Second Hand News (Buckingham) – It was the opening track on the oregional album and it retains its place here. This is an early take of the songs but the structure is already in place. 

Keep Me There (McVie) – An outtake that did see the end section and some of the song structure recycled for the group composition, ‘The Chain’. Pretty much the finished article and if this had been released, it would most probably have had some additional production before seeing the light of day.  

The Chain (Nicks) – Not the more famous version released on the original ‘Rumours’, but the original Stevie Nicks demo. Nicks felt that some lyrics from this song fitted quite nicely over the bass section of ‘Keep Me There’. This would lead to the version of ‘The Chain’ that we know today, but here is the original version that could have been fleshed out if Nicks (and the rest of the band) hadn’t produced a completely co-operative song instead. 

Songbird (McVie) – A different version of this song, where the acoustic guitar is a lot higher in the mix all the way through

Silver Springs (Nicks) – Described by album co-producer Richard Dashut as the best song never to make it to a record album, this was regionally released as the B-Side to ‘Go Your Own Way’. The song was originally slated to appear on ‘Rumours’ but was dropped as it was as it didn’t fit with the sound of the record and for timing reasons. It is a nice way to finish Side-A though.  

You Make Loving Fun (McVie) – A different version of this song. The production is a lot more basic as though this was a run through before another take was attempted or embellished with additional production. 

Go Your Own Way (Buckingham) – An early take of this song. Missing some of the guitar overdubs and my ears might be deceiving me, but I am sure there is an absence of keyboards. 

Don’t Stop (McVie) – A different version of this song. The duet between McVie and Buckingham is here, but once again, this lacks some of the instrumentation of the version that would come out on ‘Rumours’. The guitar solo is missing completely. 

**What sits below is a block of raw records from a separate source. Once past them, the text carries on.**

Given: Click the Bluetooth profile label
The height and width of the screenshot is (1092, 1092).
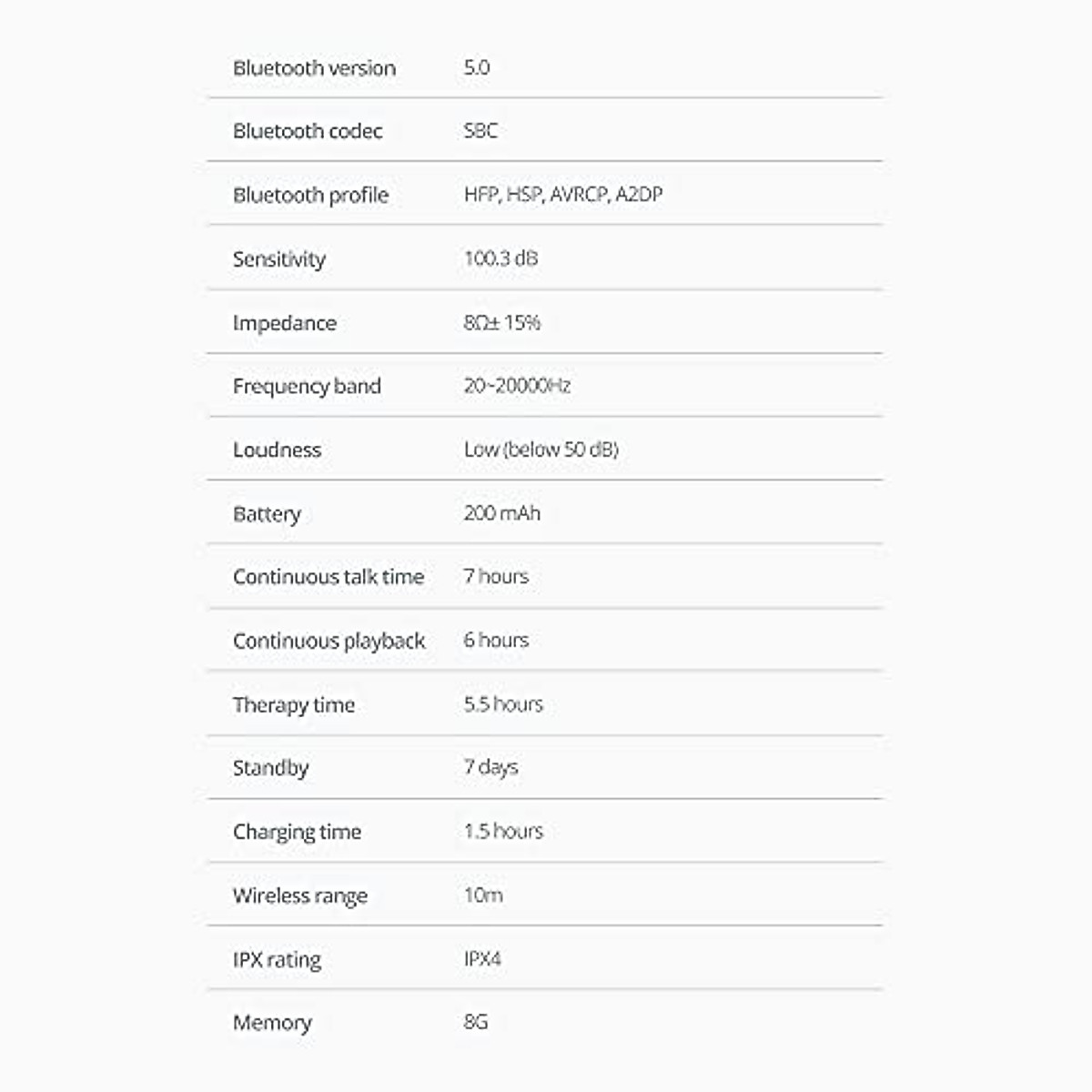Looking at the screenshot, I should tap(310, 195).
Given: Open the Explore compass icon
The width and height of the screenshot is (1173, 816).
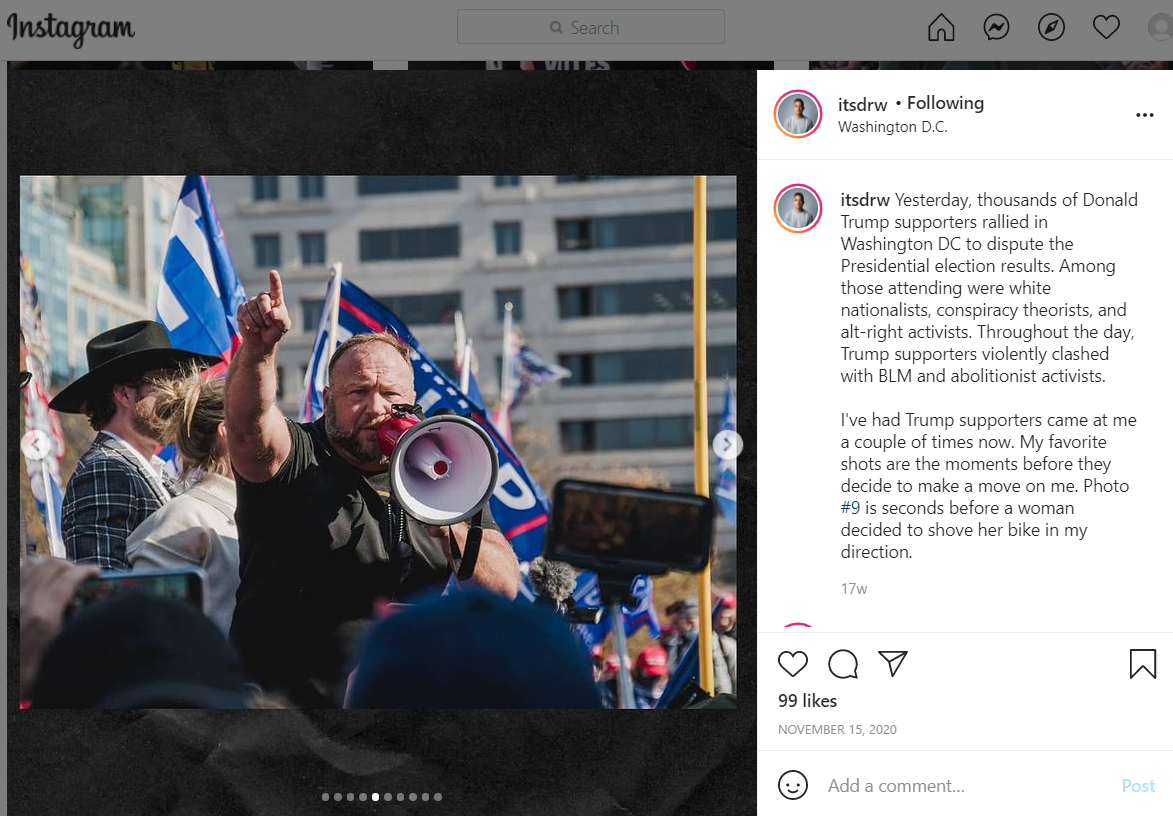Looking at the screenshot, I should click(1051, 28).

Never Going Back (Buckingham) – The original version was just Lindsey Buckingham singing and playing guitar. This version though has a lovely duet between him and Stevie Nicks. It also includes some embellishments with precision, piano and a lead guitar part. This is arguably better than the version on the original album. 

Think About It (Bittan/Nicks) – Co-written with Roy Bittan (who is most famous as being a member of the E-Street Band), even though the section he is credited with is the middle eight that was absent from this version. The song would later appear on Nicks’ debut album ‘Bella Donna.

Oh Daddy (McVie) – Either written about Mac drummer, Mick Fleetwood (who pretty much managed the band as well as being the person who kept it all together during the wilderness years before the era of Buckingham/Nicks) or Mac’s Lighting Director, who McVie was seeing at the time. This is a different version of the song. 

Planets Of The Universe (Nicks) – Just to show that Stevie Nicks never seems to waste a song idea, this would be re-recorded for her 2001 album ‘Trouble In Shangri-La’. 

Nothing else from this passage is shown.